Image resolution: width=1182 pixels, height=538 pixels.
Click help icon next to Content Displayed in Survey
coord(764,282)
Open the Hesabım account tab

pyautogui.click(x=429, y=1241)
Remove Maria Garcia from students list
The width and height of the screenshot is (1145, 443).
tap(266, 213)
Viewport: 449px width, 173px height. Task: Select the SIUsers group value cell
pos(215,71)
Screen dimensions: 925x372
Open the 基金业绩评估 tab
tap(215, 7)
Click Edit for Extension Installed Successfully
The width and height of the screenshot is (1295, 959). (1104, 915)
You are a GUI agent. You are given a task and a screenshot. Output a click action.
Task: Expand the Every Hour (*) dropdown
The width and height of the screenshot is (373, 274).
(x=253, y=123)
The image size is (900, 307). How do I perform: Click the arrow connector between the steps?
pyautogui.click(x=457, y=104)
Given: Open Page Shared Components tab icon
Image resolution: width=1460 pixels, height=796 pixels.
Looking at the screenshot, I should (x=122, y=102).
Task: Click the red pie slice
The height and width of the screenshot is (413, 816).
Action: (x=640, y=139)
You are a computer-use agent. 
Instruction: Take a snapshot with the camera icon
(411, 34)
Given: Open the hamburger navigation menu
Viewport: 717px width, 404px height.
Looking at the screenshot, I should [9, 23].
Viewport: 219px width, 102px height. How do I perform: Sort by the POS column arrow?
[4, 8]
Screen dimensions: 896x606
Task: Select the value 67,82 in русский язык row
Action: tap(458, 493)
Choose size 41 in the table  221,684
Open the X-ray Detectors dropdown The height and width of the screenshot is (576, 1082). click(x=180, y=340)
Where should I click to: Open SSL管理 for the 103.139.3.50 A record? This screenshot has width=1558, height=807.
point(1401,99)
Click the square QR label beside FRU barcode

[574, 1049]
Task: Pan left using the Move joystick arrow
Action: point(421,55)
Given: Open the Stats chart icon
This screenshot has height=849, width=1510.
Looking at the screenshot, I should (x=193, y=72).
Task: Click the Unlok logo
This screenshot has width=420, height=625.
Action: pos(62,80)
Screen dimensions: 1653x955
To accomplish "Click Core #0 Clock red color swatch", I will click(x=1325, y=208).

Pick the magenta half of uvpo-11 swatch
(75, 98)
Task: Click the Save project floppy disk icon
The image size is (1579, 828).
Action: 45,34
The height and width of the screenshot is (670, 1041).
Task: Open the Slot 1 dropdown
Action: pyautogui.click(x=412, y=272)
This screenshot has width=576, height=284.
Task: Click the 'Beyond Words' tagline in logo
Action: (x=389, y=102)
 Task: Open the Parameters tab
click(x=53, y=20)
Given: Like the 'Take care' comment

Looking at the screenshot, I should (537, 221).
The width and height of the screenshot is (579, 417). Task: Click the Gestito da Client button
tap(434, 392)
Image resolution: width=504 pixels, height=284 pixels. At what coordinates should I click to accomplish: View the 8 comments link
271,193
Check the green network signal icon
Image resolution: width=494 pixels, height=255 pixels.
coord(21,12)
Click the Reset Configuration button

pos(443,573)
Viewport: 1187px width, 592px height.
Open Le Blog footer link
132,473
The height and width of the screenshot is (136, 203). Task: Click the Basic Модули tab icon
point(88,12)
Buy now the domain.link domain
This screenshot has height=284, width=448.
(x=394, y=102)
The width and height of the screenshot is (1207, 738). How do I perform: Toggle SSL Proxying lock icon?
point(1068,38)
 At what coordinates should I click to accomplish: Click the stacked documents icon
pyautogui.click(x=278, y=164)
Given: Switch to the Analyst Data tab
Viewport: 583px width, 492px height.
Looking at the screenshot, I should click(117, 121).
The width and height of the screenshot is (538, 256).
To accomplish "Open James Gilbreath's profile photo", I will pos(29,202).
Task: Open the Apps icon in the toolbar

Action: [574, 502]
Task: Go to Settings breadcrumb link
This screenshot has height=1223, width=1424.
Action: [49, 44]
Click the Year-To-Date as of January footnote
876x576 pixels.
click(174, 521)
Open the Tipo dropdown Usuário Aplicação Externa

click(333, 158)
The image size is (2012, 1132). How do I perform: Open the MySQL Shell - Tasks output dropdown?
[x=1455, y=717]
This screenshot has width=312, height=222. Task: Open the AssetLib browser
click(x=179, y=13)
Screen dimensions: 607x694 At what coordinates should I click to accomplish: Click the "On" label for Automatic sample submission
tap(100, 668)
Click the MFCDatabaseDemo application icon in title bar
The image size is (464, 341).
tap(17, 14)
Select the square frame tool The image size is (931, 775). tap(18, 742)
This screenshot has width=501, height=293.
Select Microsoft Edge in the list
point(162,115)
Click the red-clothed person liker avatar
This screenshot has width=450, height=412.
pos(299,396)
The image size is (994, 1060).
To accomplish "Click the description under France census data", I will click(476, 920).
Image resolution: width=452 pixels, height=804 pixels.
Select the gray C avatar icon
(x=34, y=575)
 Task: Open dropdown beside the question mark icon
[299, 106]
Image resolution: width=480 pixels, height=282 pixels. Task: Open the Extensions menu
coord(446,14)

# # # # #

Rewrite all of the data above with "Image resolution" renamed to "Screen resolution" wherever it occurs, keeping every other character unchanged.

**Response to this task**
Screen resolution: width=1182 pixels, height=538 pixels.
Click help icon next to Content Displayed in Survey
coord(764,282)
Open the Hesabım account tab

pyautogui.click(x=429, y=1241)
Remove Maria Garcia from students list
The width and height of the screenshot is (1145, 443).
tap(266, 213)
Viewport: 449px width, 173px height. Task: Select the SIUsers group value cell
pos(215,71)
Screen dimensions: 925x372
Open the 基金业绩评估 tab
tap(215, 7)
Click Edit for Extension Installed Successfully
The width and height of the screenshot is (1295, 959). (1104, 915)
You are a GUI agent. You are given a task and a screenshot. Output a click action.
Task: Expand the Every Hour (*) dropdown
The width and height of the screenshot is (373, 274).
(x=253, y=123)
The image size is (900, 307). How do I perform: Click the arrow connector between the steps?
pyautogui.click(x=457, y=104)
Given: Open Page Shared Components tab icon
Screen resolution: width=1460 pixels, height=796 pixels.
Looking at the screenshot, I should (x=122, y=102).
Task: Click the red pie slice
The height and width of the screenshot is (413, 816).
Action: (x=640, y=139)
You are a computer-use agent. 
Instruction: Take a snapshot with the camera icon
(411, 34)
Given: Open the hamburger navigation menu
Viewport: 717px width, 404px height.
Looking at the screenshot, I should [9, 23].
Viewport: 219px width, 102px height. How do I perform: Sort by the POS column arrow?
[4, 8]
Screen dimensions: 896x606
Task: Select the value 67,82 in русский язык row
Action: tap(458, 493)
Choose size 41 in the table  221,684
Open the X-ray Detectors dropdown The height and width of the screenshot is (576, 1082). click(x=180, y=340)
Where should I click to: Open SSL管理 for the 103.139.3.50 A record? This screenshot has width=1558, height=807.
point(1401,99)
Click the square QR label beside FRU barcode

[574, 1049]
Task: Pan left using the Move joystick arrow
Action: point(421,55)
Given: Open the Stats chart icon
This screenshot has height=849, width=1510.
Looking at the screenshot, I should (x=193, y=72).
Task: Click the Unlok logo
This screenshot has width=420, height=625.
Action: pos(62,80)
Screen dimensions: 1653x955
To accomplish "Click Core #0 Clock red color swatch", I will click(x=1325, y=208).

Pick the magenta half of uvpo-11 swatch
(75, 98)
Task: Click the Save project floppy disk icon
The image size is (1579, 828).
Action: 45,34
The height and width of the screenshot is (670, 1041).
Task: Open the Slot 1 dropdown
Action: pyautogui.click(x=412, y=272)
This screenshot has width=576, height=284.
Task: Click the 'Beyond Words' tagline in logo
Action: (x=389, y=102)
 Task: Open the Parameters tab
click(x=53, y=20)
Given: Like the 'Take care' comment

Looking at the screenshot, I should (537, 221).
The width and height of the screenshot is (579, 417). Task: Click the Gestito da Client button
tap(434, 392)
Screen resolution: width=504 pixels, height=284 pixels. At what coordinates should I click to accomplish: View the 8 comments link
271,193
Check the green network signal icon
Screen resolution: width=494 pixels, height=255 pixels.
coord(21,12)
Click the Reset Configuration button

pos(443,573)
Viewport: 1187px width, 592px height.
Open Le Blog footer link
132,473
The height and width of the screenshot is (136, 203). Task: Click the Basic Модули tab icon
point(88,12)
Buy now the domain.link domain
This screenshot has height=284, width=448.
(x=394, y=102)
The width and height of the screenshot is (1207, 738). How do I perform: Toggle SSL Proxying lock icon?
point(1068,38)
 At what coordinates should I click to accomplish: Click the stacked documents icon
pyautogui.click(x=278, y=164)
Given: Switch to the Analyst Data tab
Viewport: 583px width, 492px height.
Looking at the screenshot, I should click(117, 121).
The width and height of the screenshot is (538, 256).
To accomplish "Open James Gilbreath's profile photo", I will pos(29,202).
Task: Open the Apps icon in the toolbar

Action: [574, 502]
Task: Go to Settings breadcrumb link
This screenshot has height=1223, width=1424.
Action: [49, 44]
Click the Year-To-Date as of January footnote
876x576 pixels.
click(174, 521)
Open the Tipo dropdown Usuário Aplicação Externa

click(333, 158)
The image size is (2012, 1132). How do I perform: Open the MySQL Shell - Tasks output dropdown?
[x=1455, y=717]
This screenshot has width=312, height=222. Task: Open the AssetLib browser
click(x=179, y=13)
Screen dimensions: 607x694 At what coordinates should I click to accomplish: Click the "On" label for Automatic sample submission
tap(100, 668)
Click the MFCDatabaseDemo application icon in title bar
The image size is (464, 341).
tap(17, 14)
Select the square frame tool The image size is (931, 775). tap(18, 742)
This screenshot has width=501, height=293.
Select Microsoft Edge in the list
point(162,115)
Click the red-clothed person liker avatar
This screenshot has width=450, height=412.
pos(299,396)
The image size is (994, 1060).
To accomplish "Click the description under France census data", I will click(476, 920).
Screen resolution: width=452 pixels, height=804 pixels.
Select the gray C avatar icon
(x=34, y=575)
 Task: Open dropdown beside the question mark icon
[299, 106]
Screen resolution: width=480 pixels, height=282 pixels. Task: Open the Extensions menu
coord(446,14)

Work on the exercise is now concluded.